Case challenges whether 'unaccountable' agency has authority to investigate

March 2, 2020

A California law firm is asking the Supreme Court to rein in a top financial regulator established by the Obama administration because of its lack of accountability to the president.

The Consumer Financial Protection Bureau (CFPB), the brainchild of Democratic presidential candidate Sen. Elizabeth Warren (D., Mass.), has faced numerous legal challenges from businesses and lawmakers since it was created by the 2010 Dodd-Frank bill. On Tuesday, lawyers for Seila Law LLC will ask the Supreme Court to declare the agency's structure unconstitutional. Unlike many other executive branch officials, the CFPB director does not serve at the pleasure of the president. Instead, the director can only be fired for cause, which the statute defines as "inefficiency, neglect of duty, or malfeasance in office." Critics of the restriction say it is unconstitutional because it vests a single person, who is not accountable to the president, with significant executive power.

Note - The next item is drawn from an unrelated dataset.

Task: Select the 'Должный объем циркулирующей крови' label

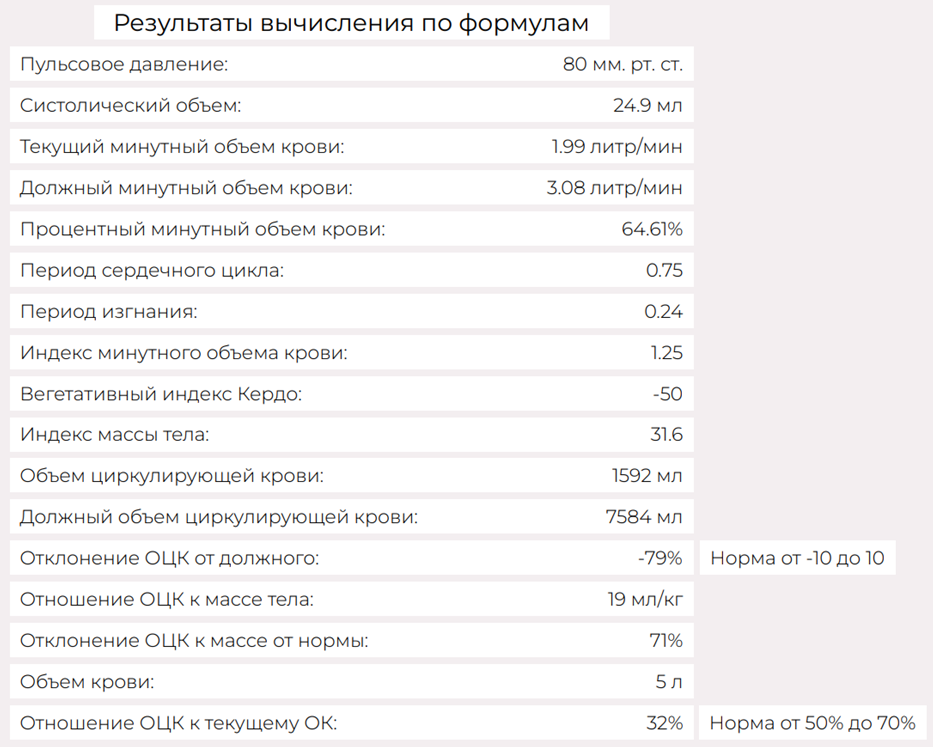Action: coord(219,517)
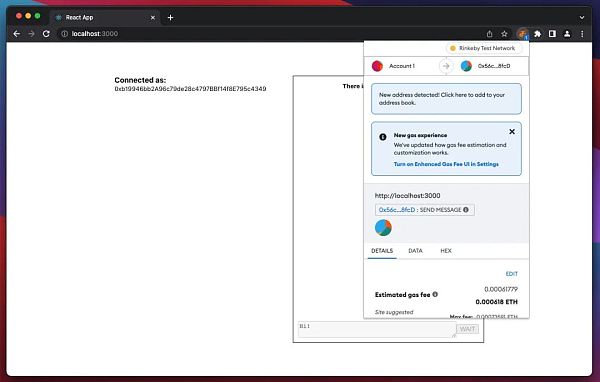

"If the president lacks the ability to remove an agency's head, the agency is unaccountable and cannot be 'entrusted with executive powers.' That is precisely what took place here," Seila Law argued in a brief.

The dispute arose when the agency issued a civil investigative demand (CID) into Seila Law to determine whether the firm broke consumer protection laws by allegedly charging clients illegal upfront fees for debt-management services. Seila Law refused to cooperate on the grounds that the agency's structure is unconstitutional, making its investigative demand invalid.

The agency has prevailed against the firm in both a California federal court and the 9th Circuit Court of Appeals. The Trump administration declined to defend the structure of the CFPB in court. The Supreme Court appointed lawyer Paul Clement to argue for the agency's constitutionality.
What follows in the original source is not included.